> Exercise brief
Can you retype the passage on MS-DOS device drivers, starting with "NOTE: Since SYSINIT" and going on through "device is INIT."?

NOTE: Since SYSINIT may install the driver anywhere, you
must be very careful about FAR memory references. You
should NOT expect that your driver will go in the same
place every time (The default BIOS drivers are exempted
from this of course).
INSTALLATION OF DEVICE DRIVERS
Unlike past versions MS-DOS 2.0 allows new device drivers
to be installed dynamically at boot time. This is
accomplished by the new SYSINIT module supplied by Microsoft,
which reads and processes the CONFIG.SYS file. This module
is linked together with the OEM default BIOS in a similar
manner to the way FORMAT is built.
One of the functions defined for each device is INIT.
This routine is called once when the device is installed,
and never again. The only thing returned by the init routine
is a location (DS:DX) which is a pointer to the first free
byte of memory after the device driver, (like a terminate
and stay resident). This pointer method can be used to "throw
away" initialization code that is only needed once, saving
on space.
Block devices are installed the same way and also return
a first free byte pointer as above, additional information
is also returned:
o The number of units is returned, this determines
logical device names. If the current maximum logical
device letter is F at the time of the install call,
and the init routine returns 4 as the number of units,
then they will have logical names G, H, I and J.
This mapping is determined by by the position of
the driver in the device list and the number of units
on the device (stored in the first byte of the device
name field).
o A pointer to a BPB (Bios Parameter Block) pointer
array is also returned. This will be similar to
the INIT table used in previous versions, but will
have more information in it. There is one table
for each unit defined. These blocks will be used
to build a DPB (Drive Parameter Block) for each of
the units. The pointer passed to the DOS from the
driver points to an array of n word pointers to BPBs
where n is the number of units defined. In this
way if all units are the same, all of the pointers
can point to the same BPB, saving space. NOTE: this
array must be protected (below the free pointer set
by the return) since the DPB will be built starting
at the byte pointed to by the free pointer. The
sector size defined must be less than or equal to
the maximum sector size defined at default BIOS init
time. If it isn't the install will fail. One new
piece of DPB info set from this table will be a "media
descriptor byte". This byte means nothing to the
DOS, but is passed to devices so that they know what
form of a DPB the DOS is currently using for a
particular Drive-Unit.
Block devices may take several approaches; they may be
dumb or smart. A dumb device would define a unit (and
therefore a DPB) for each possible media drive combination.
Unit 0 = drive 0 single side, unit 1 = drive 0 double side,
etc. For this approach media descriptor bytes would mean
nothing. A smart device would allow multiple media per unit,
in this case the BPB table returned at init must define space
large enough to accommodate the largest possible media
supported. Smart drivers will use the "media byte" to pass
around info about what media is currently in a unit. NOTE:
If the DPB is a "hybrid" made to get the right sizes, it
should give an invalid "media byte" back to the DOS.

> Records on locating elements on screens
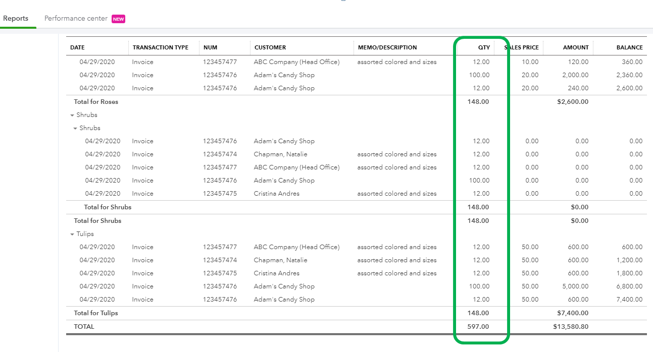Click the BALANCE column header
This screenshot has height=352, width=653.
point(629,47)
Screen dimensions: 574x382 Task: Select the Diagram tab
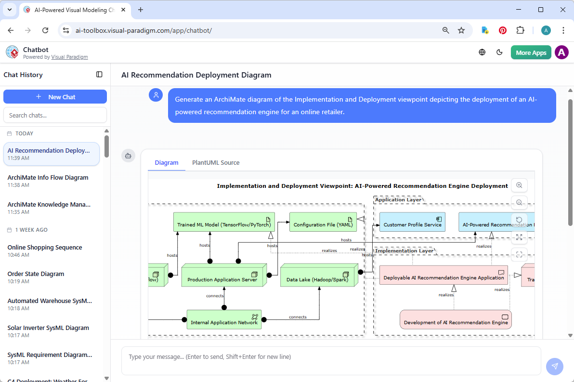pos(166,162)
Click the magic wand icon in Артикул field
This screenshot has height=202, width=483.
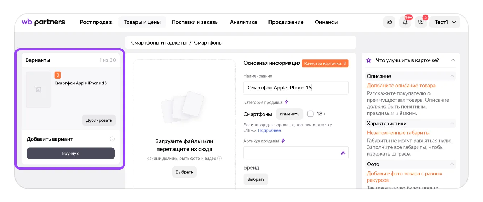tap(343, 153)
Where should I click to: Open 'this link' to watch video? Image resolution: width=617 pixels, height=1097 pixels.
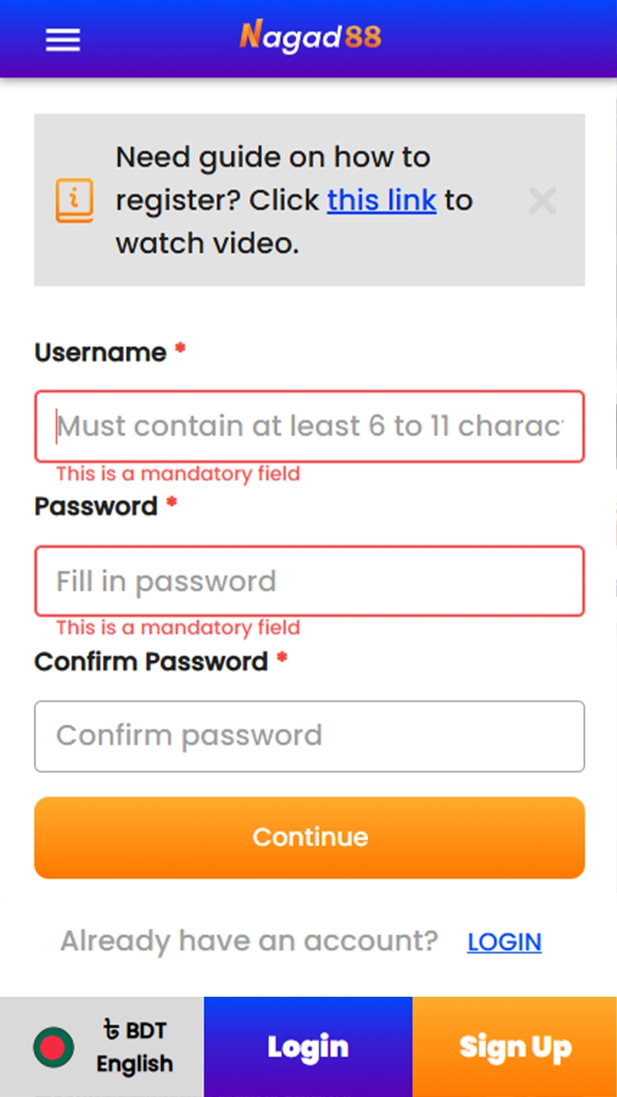[x=381, y=201]
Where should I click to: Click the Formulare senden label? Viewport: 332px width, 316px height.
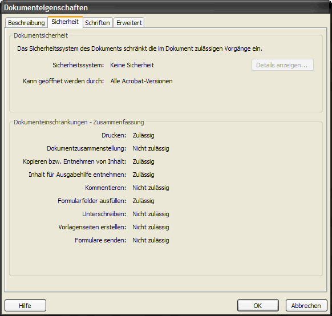point(100,240)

> Solution to the problem
NOTE: Since SYSINIT may install the driver anywhere, you
must be very careful about FAR memory references. You
should NOT expect that your driver will go in the same
place every time (The default BIOS drivers are exempted
from this of course).
INSTALLATION OF DEVICE DRIVERS
Unlike past versions MS-DOS 2.0 allows new device drivers
to be installed dynamically at boot time. This is
accomplished by the new SYSINIT module supplied by Microsoft,
which reads and processes the CONFIG.SYS file. This module
is linked together with the OEM default BIOS in a similar
manner to the way FORMAT is built.
One of the functions defined for each device is INIT.